En Cruz de sal, un thriller policial con aire local, todo lo
importante desde una perspectiva histórico-social parece quedar detrás de
bambalinas. Se trata de una historia, en principio, bastante sencilla: en el
verano de 1998 un grupo de amigos se encuentra en un club social del pueblo
para comer un corderito a la parrilla. Frente al avecinamiento de una
tormenta uno de ellos ejecuta, según la tradición local, un hechizo para
detener la lluvia. Trazan en la tierra una cruz con sal y en el medio de la
misma clavan un hacha. Efectivamente esa noche no llueve, pero se avecina
una segunda tormenta: al día siguiente encuentran los restos de una mujer
brutalmente mutilada.
A modo de
metáfora, la cruz trazada con sal implica un cruce de posibles culpables de
un asesinato. Aguirre (Juan Leyrado), el comisario, intenta desentrañar las
diversas pistas y huellas inscriptas en la escena del crimen, aunque muchas
de ellas parecen pertenecerle. Todos son sospechosos, incluyéndolo. La
metáfora apela a un cruce de tramas personales con algunas historias
azarosas y circunstanciales (de amor, de pasión pasajera) que se entretejen
con otra portadora de un trasfondo siniestro y vinculada con la última
dictadura militar.
La cruz por
tanto es elevada al cubo. Es decir, la cruz de sal (el hechizo) toma cuerpo
en el cruce de tragedias, las cuales vienen a inscribirse a su vez en la
escena del crimen: el cruce de caminos. Aguirre deshilvana cada una de estas
marañas: Medina (David Di Nápoli) y la prostituta, su ahijado con la propia,
él y su amante y finalmente la del médico local (Manuel Callau) y su víctima
(Sandra Ballesteros). Pero se trata de una víctima en un doble sentido. Es
víctima de un crimen, pero al ser confundida por otra víctima (una
parturienta secuestrada en la ESMA) es victimizada, no por la víctima
segunda sino por el olvido mismo, por la historia argentina. Un crimen sólo
parece dar luz a otro crimen. Por tanto, en este esclarecimiento policial
(llevado a cabo por Aguirre) nada se ilumina realmente. Los motivos del
asesinato son apenas vislumbrados para el espectador a través de algunas
imágenes subjetivas que permiten ver entre tinieblas la ESMA, los torturados
y una mujer a punto de parir. Estas imágenes son, sin embargo, vedadas a sus
reales protagonistas y, por tanto, Cruz de sal aunque termina con un
final esclarecedor (“este es el culpable”) no puede incursionar en la
aterradora historia argentina.
De alguna
manera el film parece posicionarse en un lugar que sabe limitado, lo cual,
en primera instancia, es entendible. ¿De qué manera abordar una historia
sobre desaparecidos hoy? La decisión del film es entonces no hacerlo.

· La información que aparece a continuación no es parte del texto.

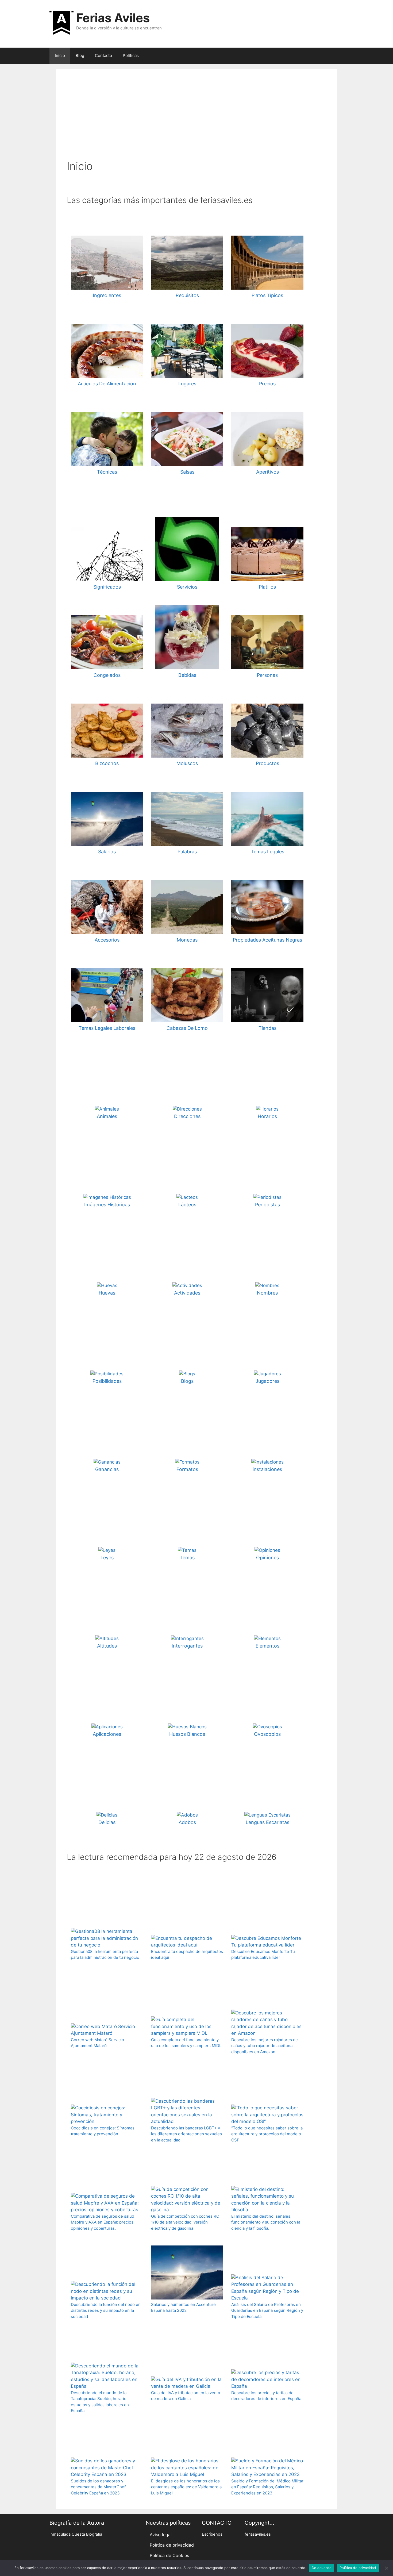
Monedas (187, 940)
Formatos (187, 1469)
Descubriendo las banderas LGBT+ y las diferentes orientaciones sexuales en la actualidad (186, 2134)
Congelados (107, 675)
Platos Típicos (267, 295)
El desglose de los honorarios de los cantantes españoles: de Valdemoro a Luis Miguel (186, 2487)
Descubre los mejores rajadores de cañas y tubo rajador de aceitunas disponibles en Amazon (264, 2045)
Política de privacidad (172, 2545)
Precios (267, 383)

Mostrar su existencia y luego exhibir su imposibilidad resolutiva. Como si
este segmento de la historia ya no pudiera ser aprehendido; exhibido sí pero
de forma cada vez más escindida y fragmentada. En este sentido, el film
puede encontrar algún punto de contacto con La cruz del sur de Pablo
Reyero, estrenada este mismo año. Al parecer esta cruz tampoco le pertenece
a nadie, remite a un NN, a algo cuyo cuerpo ya no puede ser
recuperado por imagen alguna. Sólo hay restos pero de historias y vivencias
que se tejen en la oscuridad y en el olvido. Y el cine, al parecer, ya no es
el campo para ese salvataje de imágenes. No hay mirada que llegue a
vislumbrar qué hay detrás de esas cruces.